And no tweeter lives in a vacuum; their posts are replete with the user handles of friends, comrades and mentors.
The Wookie wasn’t about to make up handles, so his likely choices were his followees and followers.
Rather than take the name-dropping approach here — more on that later — the Wookie chooses to occasionally reference his most recent followers:

OMG! _rrrhnnneuh_ euh: urr wuuurrh rghnurrnh urhn hruhn @sleepbotzz rhagn ghrn rrhn waaahhr hruauhehuraghrrrrrnnn rhagn harrnaurh

After these features were implemented, the Wookie’s posts started to look almost real-ish. And whenever he tweets on his own, that is his range of capabilities. But he’s still not a real member of the Twitter community until he could play some other tricks. Thus began a completely separate effort; how to translate English into Wookie.

Mocking

Did I say ‘translate’? What I meant to say was ‘mock‘. After all, what can you really do with a nonsense grammar except make it look like it has meaning.
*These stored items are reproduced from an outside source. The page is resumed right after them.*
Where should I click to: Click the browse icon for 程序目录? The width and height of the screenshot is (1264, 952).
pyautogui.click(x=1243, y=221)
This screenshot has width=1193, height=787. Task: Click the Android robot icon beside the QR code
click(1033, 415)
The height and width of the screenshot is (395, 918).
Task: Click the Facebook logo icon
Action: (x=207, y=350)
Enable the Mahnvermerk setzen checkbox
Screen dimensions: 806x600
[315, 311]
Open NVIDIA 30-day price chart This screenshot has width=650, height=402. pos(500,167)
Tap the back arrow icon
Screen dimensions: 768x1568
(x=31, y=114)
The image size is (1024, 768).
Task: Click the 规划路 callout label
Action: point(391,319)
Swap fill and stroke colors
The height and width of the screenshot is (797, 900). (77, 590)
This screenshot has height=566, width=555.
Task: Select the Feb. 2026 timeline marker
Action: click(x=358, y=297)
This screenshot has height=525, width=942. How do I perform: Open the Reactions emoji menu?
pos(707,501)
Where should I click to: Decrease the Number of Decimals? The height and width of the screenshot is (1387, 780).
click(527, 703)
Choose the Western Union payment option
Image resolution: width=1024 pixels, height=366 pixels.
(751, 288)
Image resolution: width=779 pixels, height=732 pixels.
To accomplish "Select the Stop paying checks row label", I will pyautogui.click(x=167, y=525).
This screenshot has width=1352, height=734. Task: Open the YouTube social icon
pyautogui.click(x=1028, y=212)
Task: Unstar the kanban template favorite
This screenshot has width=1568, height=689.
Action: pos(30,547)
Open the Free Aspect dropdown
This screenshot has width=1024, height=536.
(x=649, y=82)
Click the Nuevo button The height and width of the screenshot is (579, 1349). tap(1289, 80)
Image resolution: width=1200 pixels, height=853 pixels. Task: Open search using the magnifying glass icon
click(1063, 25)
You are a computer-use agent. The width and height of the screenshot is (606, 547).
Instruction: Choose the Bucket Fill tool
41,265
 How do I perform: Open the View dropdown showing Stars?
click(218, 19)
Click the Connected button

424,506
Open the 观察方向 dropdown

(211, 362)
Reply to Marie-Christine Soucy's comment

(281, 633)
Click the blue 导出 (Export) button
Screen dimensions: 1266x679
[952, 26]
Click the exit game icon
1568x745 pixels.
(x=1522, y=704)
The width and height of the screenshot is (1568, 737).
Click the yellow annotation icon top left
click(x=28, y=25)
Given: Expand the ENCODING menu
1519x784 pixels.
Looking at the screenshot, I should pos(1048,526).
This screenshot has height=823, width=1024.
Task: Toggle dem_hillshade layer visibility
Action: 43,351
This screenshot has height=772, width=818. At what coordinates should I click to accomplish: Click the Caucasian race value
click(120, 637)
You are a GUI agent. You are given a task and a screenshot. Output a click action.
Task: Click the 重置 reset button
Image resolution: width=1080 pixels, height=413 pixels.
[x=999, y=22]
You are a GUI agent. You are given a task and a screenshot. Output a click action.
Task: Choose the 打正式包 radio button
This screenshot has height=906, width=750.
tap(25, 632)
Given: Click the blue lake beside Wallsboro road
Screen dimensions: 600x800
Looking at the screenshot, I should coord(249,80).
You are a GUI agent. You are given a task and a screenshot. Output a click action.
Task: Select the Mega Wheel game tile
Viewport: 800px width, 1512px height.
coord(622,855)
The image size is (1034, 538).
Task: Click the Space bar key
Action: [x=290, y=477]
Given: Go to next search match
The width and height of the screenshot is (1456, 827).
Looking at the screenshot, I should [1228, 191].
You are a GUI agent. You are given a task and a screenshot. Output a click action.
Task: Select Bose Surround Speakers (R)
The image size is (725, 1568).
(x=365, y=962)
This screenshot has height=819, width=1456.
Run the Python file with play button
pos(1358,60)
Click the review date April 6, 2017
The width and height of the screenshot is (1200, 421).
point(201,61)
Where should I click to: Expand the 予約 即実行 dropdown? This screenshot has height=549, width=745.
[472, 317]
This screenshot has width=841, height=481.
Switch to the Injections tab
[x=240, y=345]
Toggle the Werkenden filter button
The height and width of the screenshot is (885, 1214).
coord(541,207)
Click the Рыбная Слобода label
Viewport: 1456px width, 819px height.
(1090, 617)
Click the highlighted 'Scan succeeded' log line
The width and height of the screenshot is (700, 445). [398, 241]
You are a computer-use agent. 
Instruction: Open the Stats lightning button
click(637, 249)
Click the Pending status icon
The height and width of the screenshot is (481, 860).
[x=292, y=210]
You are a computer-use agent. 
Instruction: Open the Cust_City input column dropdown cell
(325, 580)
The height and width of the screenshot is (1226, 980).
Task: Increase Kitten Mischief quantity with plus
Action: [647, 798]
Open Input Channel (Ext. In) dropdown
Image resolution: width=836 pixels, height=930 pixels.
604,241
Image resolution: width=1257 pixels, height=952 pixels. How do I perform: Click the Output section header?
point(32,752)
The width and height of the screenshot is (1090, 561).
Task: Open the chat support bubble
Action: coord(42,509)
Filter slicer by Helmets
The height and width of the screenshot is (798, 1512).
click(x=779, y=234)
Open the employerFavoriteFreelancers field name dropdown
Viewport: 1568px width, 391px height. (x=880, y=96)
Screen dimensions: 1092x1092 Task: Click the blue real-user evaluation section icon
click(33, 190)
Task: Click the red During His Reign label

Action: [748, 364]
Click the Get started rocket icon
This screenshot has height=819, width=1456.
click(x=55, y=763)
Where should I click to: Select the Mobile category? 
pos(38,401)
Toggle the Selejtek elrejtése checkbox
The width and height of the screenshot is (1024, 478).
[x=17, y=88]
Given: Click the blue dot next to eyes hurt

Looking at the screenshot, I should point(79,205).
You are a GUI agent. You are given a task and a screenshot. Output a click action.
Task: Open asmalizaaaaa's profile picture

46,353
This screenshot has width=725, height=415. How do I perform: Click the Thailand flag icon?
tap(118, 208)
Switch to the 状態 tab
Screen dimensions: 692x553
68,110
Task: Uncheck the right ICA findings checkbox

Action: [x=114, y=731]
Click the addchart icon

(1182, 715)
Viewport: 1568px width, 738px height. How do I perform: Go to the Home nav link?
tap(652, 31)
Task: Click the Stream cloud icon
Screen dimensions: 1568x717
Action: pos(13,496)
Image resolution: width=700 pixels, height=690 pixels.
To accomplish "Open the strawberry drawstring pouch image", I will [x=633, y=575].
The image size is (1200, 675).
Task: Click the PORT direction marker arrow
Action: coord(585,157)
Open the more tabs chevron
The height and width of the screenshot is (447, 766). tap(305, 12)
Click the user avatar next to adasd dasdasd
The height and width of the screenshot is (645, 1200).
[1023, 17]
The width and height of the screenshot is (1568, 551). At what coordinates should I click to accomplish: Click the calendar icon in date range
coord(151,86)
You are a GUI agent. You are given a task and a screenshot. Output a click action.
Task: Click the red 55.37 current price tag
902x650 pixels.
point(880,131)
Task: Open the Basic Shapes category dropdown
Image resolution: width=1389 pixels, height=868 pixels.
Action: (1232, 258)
So, the Wookie was taught to mock existing sentences into his own dialect. He simply matches the initial letter (vowel / not) and preserves the word’s length and non-alpha characters (for contractions and the like). Special mappings were also added to deal with short words (the dialect only generates words 4-letters and above). And within a given tweet, he re-uses the same fake word for each instance of the real one. It’s an obscure feature, but it makes a helluva difference in some specific cases.

The totally awesome part of effort is identifying the words that don’t get mocked. There was no way I wanted to deal with semantic grammar detection, since tweets are often wildly non-grammatical. So as per usual, the Wookie fakes it. It mainly comes down to a weak analysis of quoting and capitalization patterns. He also keeps hash tags, links, handles, many acronyms, and argot — to the best of his ability.

And just for fun, he also recognizes a rather large lexicon of terms from the Star Wars universe. Well, except for the term ‘Star Wars’ that is. He doesn’t know what that means.

It took a lot of experimenting to get it right, and he still makes mistakes, but he’s getting smarter all the time. One of the interesting things I learned during development was how staccato the English language is, as compared to the long smooth yawls of Wookie. Reading back a mocked sentence out loud is a sublime experience.

You may ask, how can this awesome power best be used to serve the Good?

Re-Tweeting

Darn right the Wookie re-tweets! He simply selects a few users that he follows, derives their recent tweets, and mocks one of them up. There are some users — @darthvader for instance — which he will always re-tweet if the user has posted anything fresh. Otherwise it’s a simple random selection, after avoiding repeats (there’s extensive repeat-avoiding code all throughout the Wookie implementation). There is the slight hint of name-dropping here, since he tends to follow a lot of popular accounts, but that’s just the nature of this beast.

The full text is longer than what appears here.